▶ **ASSIGNMENT**
Lines from the one containing "Click the Portfolio Milestone medal icon" through the final line of the records below are needed, copied exactly, with no pictures.

▶ **THE DATA**
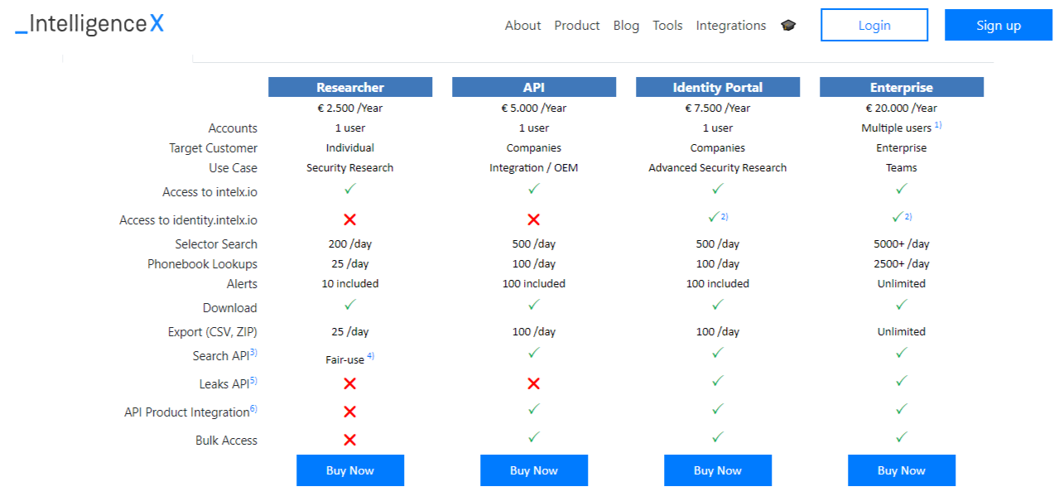Click red X for Researcher API Product Integration
This screenshot has height=501, width=1059.
click(x=350, y=412)
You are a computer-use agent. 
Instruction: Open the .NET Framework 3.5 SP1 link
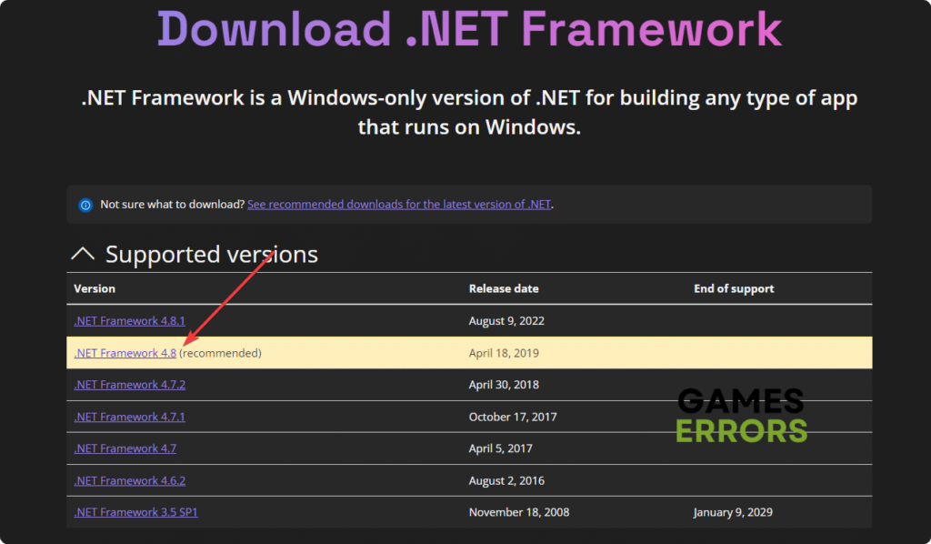(135, 511)
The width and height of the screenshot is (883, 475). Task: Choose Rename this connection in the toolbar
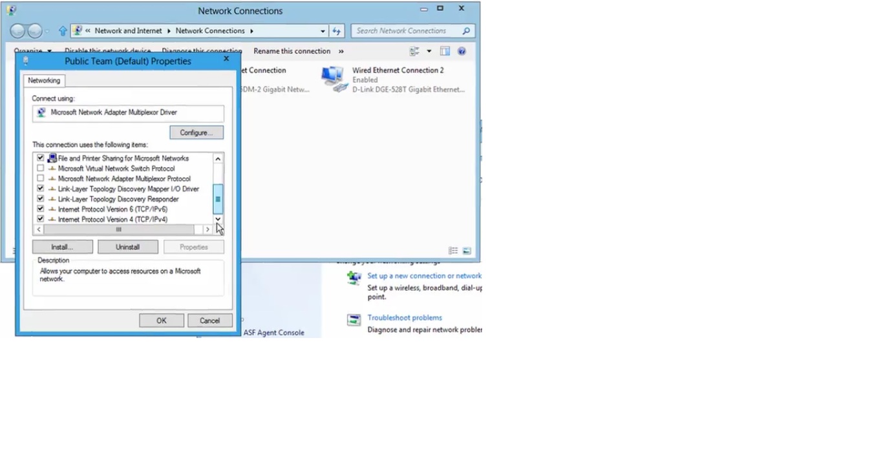pyautogui.click(x=292, y=51)
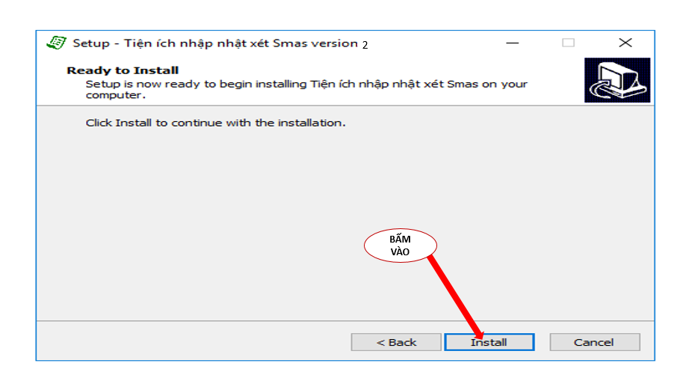Click the "Setup is now ready" description line
Image resolution: width=689 pixels, height=387 pixels.
[306, 84]
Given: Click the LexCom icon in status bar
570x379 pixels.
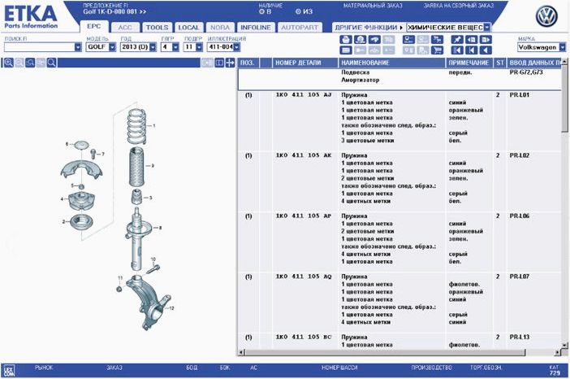Looking at the screenshot, I should point(9,368).
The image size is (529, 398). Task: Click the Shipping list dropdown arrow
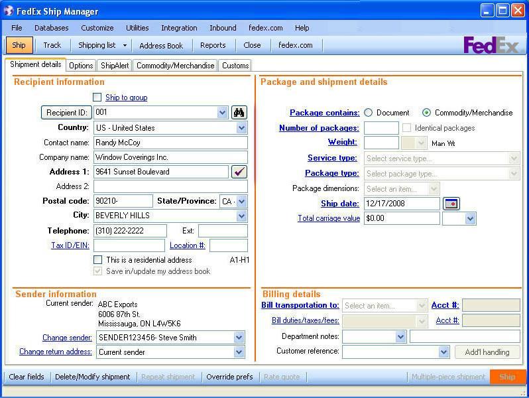[125, 46]
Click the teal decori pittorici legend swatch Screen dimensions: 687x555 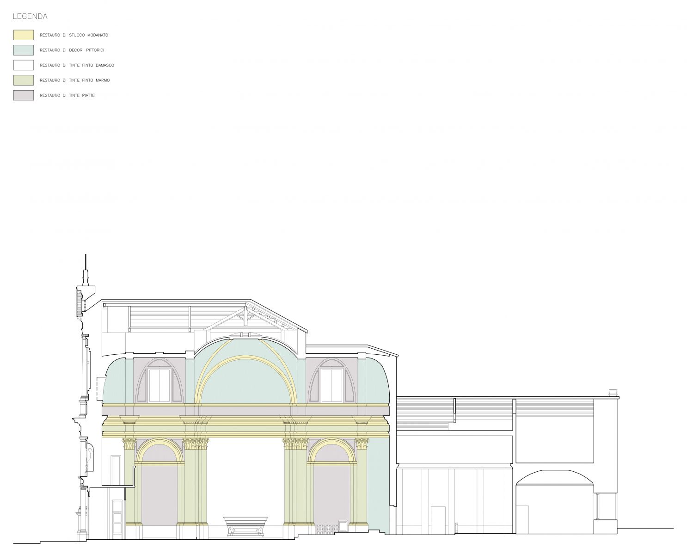tap(23, 50)
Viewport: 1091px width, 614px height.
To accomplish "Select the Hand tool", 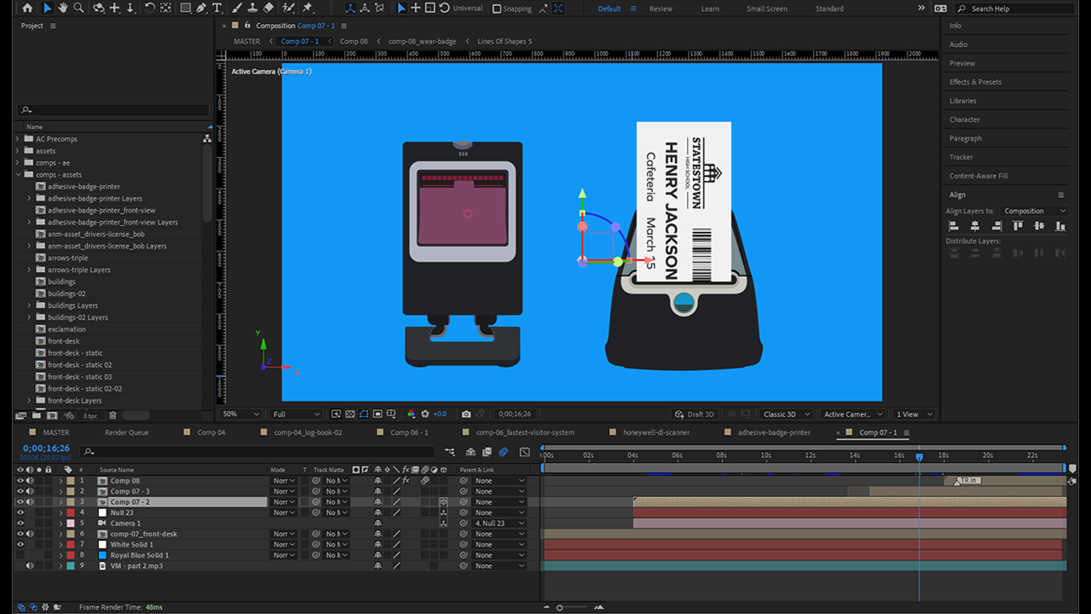I will pyautogui.click(x=62, y=8).
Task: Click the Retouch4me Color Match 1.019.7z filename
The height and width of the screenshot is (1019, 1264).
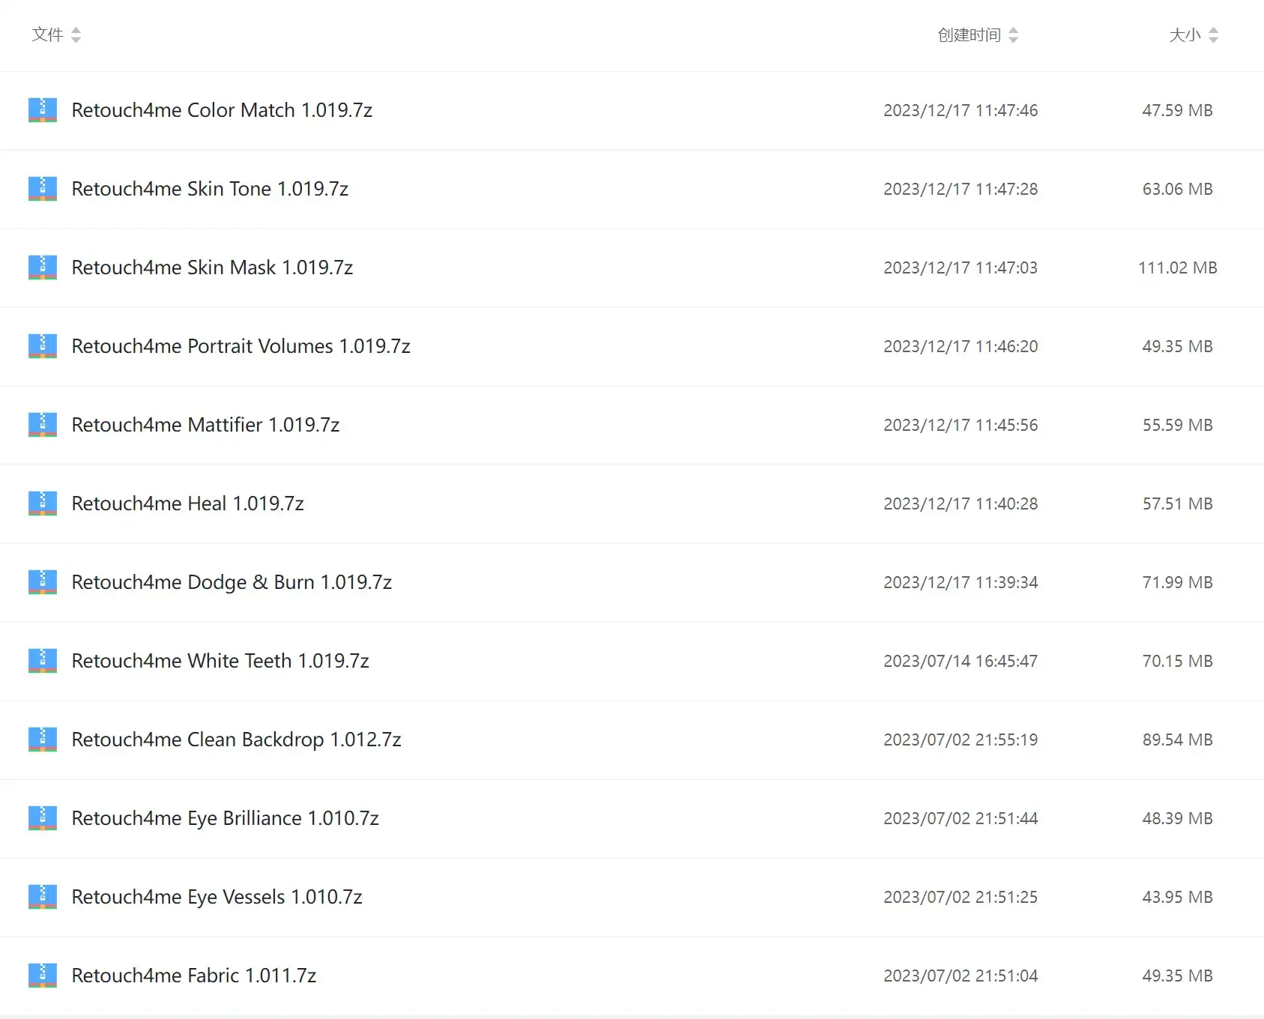Action: pyautogui.click(x=222, y=110)
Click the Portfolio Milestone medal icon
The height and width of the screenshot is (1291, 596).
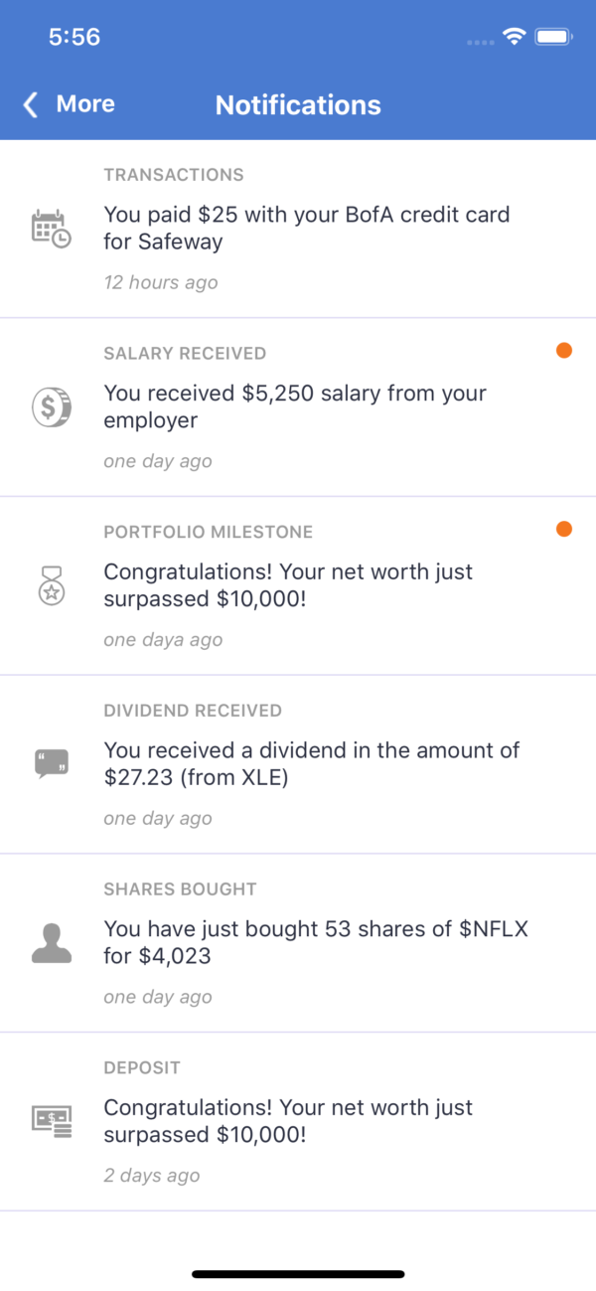tap(52, 585)
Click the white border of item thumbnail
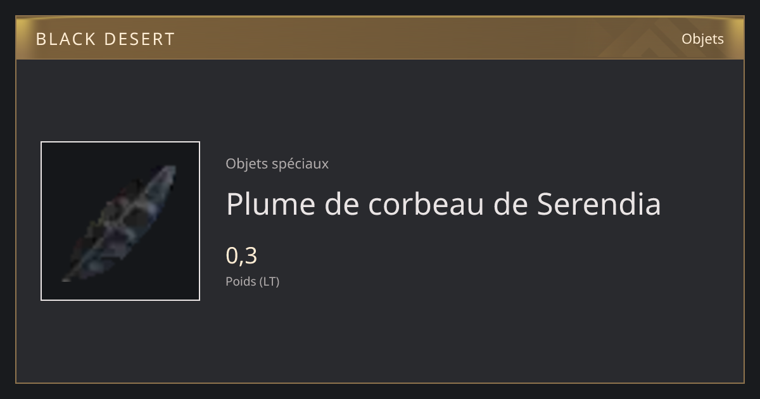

▶ **SOLUTION**
Click the Portfolio Milestone medal icon
The height and width of the screenshot is (1291, 596).
tap(52, 585)
Click the white border of item thumbnail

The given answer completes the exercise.